Monday, January 3, 2011

Day 1.

I love the excitement of starting something new - especially starting things that lead to transformation.  Transformation makes me giddy.

Chalene, in this program is all about building muscle.  I was curious how this would compare to the Biggest Loser bootcamp workout, or even the step aerobics class I took last year.  Would we be doing a lot of cardio?  A lot of reps?  How would I work out figuring out what weights to use?

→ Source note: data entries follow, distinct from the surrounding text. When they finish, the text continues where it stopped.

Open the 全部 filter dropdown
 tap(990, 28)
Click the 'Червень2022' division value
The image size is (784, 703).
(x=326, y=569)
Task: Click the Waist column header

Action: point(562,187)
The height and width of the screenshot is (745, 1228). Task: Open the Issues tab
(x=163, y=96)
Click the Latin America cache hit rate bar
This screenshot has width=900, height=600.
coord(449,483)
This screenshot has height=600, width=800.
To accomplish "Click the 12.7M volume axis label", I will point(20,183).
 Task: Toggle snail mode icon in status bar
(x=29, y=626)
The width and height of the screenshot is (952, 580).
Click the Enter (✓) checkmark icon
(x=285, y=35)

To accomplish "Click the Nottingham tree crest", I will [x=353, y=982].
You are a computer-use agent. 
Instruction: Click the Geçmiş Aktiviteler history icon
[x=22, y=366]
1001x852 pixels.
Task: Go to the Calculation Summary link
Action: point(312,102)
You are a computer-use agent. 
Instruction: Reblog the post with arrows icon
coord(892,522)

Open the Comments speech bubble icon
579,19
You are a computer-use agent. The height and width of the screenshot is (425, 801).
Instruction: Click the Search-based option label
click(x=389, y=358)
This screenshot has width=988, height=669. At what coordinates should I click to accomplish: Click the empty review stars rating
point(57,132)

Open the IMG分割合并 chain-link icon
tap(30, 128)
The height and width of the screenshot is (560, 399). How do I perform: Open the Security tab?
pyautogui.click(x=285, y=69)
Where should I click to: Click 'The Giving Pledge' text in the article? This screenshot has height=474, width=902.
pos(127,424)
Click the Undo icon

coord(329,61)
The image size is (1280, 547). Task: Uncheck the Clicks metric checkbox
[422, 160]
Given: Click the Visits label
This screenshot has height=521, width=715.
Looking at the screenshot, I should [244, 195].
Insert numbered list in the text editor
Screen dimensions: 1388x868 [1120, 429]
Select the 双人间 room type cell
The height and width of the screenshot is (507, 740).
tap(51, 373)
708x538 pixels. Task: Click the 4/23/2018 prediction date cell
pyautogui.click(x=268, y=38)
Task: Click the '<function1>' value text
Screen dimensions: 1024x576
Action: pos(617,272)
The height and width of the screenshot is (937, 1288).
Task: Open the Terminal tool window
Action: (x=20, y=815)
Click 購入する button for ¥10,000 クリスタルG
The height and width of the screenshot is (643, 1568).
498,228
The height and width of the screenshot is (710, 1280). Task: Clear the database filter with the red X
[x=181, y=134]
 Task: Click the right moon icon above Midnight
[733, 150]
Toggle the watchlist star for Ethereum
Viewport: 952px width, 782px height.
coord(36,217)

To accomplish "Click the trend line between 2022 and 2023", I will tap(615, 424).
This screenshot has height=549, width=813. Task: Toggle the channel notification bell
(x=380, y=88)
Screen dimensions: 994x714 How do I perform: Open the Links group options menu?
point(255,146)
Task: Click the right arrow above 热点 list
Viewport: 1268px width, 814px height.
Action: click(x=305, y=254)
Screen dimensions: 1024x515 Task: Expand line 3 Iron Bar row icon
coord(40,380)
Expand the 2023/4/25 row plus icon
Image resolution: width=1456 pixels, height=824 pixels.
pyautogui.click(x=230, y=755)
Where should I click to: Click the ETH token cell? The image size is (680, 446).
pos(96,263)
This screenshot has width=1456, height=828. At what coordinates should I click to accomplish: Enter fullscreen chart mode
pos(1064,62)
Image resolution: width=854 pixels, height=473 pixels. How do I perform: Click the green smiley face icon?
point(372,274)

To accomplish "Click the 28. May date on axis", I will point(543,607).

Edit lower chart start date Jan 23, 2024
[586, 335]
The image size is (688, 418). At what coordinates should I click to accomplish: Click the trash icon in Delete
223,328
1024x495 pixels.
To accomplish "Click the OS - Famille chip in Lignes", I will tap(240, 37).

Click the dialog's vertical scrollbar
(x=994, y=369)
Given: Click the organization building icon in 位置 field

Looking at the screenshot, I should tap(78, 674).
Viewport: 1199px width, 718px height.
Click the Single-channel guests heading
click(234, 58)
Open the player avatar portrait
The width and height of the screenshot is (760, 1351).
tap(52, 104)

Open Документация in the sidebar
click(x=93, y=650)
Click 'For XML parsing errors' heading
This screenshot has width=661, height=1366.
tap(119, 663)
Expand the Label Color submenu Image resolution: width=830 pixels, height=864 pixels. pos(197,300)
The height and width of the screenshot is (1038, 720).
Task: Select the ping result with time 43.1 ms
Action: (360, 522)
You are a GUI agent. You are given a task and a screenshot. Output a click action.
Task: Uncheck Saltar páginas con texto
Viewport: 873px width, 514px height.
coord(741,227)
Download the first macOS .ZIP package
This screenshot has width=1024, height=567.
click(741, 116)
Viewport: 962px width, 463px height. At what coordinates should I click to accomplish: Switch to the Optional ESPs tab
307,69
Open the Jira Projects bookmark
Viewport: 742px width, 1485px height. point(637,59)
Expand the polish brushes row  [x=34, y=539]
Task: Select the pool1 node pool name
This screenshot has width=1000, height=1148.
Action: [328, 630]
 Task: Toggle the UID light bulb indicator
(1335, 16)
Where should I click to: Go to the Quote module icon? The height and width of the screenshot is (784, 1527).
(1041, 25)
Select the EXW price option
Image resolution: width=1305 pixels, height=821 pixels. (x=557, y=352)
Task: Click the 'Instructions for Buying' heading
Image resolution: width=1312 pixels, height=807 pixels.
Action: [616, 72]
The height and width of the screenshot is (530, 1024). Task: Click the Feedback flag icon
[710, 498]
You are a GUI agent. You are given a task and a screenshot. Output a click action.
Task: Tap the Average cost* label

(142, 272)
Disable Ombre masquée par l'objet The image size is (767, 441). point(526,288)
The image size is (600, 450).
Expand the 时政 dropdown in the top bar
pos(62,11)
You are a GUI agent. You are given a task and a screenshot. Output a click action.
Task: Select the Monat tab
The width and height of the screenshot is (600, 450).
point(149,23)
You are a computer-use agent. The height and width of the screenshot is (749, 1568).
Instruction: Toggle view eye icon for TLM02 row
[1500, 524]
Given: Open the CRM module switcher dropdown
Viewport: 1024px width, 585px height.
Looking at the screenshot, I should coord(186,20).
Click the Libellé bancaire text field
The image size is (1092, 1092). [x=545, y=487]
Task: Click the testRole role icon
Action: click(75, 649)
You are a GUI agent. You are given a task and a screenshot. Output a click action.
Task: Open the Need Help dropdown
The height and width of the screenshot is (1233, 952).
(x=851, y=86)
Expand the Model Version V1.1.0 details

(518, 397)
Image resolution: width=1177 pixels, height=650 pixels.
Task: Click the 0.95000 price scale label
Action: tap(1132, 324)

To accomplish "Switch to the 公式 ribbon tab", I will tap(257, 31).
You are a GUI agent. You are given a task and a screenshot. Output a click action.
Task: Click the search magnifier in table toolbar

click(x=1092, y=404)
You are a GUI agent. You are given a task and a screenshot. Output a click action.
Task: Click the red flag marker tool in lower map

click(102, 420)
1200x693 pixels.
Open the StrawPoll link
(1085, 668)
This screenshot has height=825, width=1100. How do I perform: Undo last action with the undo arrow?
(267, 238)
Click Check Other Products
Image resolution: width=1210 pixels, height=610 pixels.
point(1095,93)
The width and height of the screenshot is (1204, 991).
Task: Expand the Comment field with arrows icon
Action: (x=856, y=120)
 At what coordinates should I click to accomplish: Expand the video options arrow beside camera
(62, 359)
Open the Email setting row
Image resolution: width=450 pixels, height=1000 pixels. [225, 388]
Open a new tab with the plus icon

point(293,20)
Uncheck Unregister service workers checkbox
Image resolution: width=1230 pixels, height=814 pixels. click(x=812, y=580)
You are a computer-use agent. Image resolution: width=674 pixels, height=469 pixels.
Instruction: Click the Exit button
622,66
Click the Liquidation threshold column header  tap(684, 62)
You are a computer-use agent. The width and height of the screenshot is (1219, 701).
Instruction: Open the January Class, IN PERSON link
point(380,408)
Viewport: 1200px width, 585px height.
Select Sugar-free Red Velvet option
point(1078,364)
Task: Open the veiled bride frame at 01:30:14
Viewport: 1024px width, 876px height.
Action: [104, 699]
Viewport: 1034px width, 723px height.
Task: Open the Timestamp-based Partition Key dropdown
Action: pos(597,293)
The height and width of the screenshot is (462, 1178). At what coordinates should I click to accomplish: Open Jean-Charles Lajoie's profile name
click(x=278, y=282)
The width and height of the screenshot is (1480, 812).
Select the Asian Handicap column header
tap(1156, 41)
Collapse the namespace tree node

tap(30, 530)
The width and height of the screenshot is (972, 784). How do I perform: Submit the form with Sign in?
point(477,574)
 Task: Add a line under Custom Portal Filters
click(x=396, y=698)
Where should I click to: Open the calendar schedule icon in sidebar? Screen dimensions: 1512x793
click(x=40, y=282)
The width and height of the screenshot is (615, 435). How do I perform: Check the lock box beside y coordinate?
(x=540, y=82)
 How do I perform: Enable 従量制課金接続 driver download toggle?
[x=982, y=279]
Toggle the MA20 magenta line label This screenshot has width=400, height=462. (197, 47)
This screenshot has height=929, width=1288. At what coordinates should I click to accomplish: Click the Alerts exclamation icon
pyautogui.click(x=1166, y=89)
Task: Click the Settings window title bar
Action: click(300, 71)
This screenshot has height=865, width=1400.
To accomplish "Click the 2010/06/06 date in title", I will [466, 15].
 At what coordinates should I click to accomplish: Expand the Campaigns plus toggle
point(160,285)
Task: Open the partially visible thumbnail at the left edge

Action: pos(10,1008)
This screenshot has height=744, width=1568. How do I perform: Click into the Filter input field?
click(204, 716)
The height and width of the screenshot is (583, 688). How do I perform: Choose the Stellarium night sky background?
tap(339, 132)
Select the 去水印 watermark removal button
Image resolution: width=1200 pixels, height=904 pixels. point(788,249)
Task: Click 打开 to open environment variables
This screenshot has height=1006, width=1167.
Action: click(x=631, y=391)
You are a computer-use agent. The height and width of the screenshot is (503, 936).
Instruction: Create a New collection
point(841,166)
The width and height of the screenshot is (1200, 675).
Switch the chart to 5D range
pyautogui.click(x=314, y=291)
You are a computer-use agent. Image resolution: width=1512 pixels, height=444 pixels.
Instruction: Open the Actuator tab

My first day of Chalene was great.  I wasn't dying by the end of it, by any means, but I thought her approach to weigh lifting was effective.  Most of the first work out is weight lifting moves - you do 12 reps of each.  I did like that on the DVD, there is a timer that actually counts down the time in the workout while also counting down reps for you!  You do all 12 reps very slowly, and if you use heavy weights or you really flex the muscles while you're working, your body will certainly feel it.  I also like that most of the moves involve both an upper and lower body move, so your whole body is working.

I think I will need to play around with weights.  Right now I have one pair of 8lbs hand weights and a variety of resistance bands.  It'll take some time figuring out how heavy I can go to achieve "muscle failure" as Chalene calls it.

All that so say, day 1 was good, I'm looking forward to seeing what a whole week involves.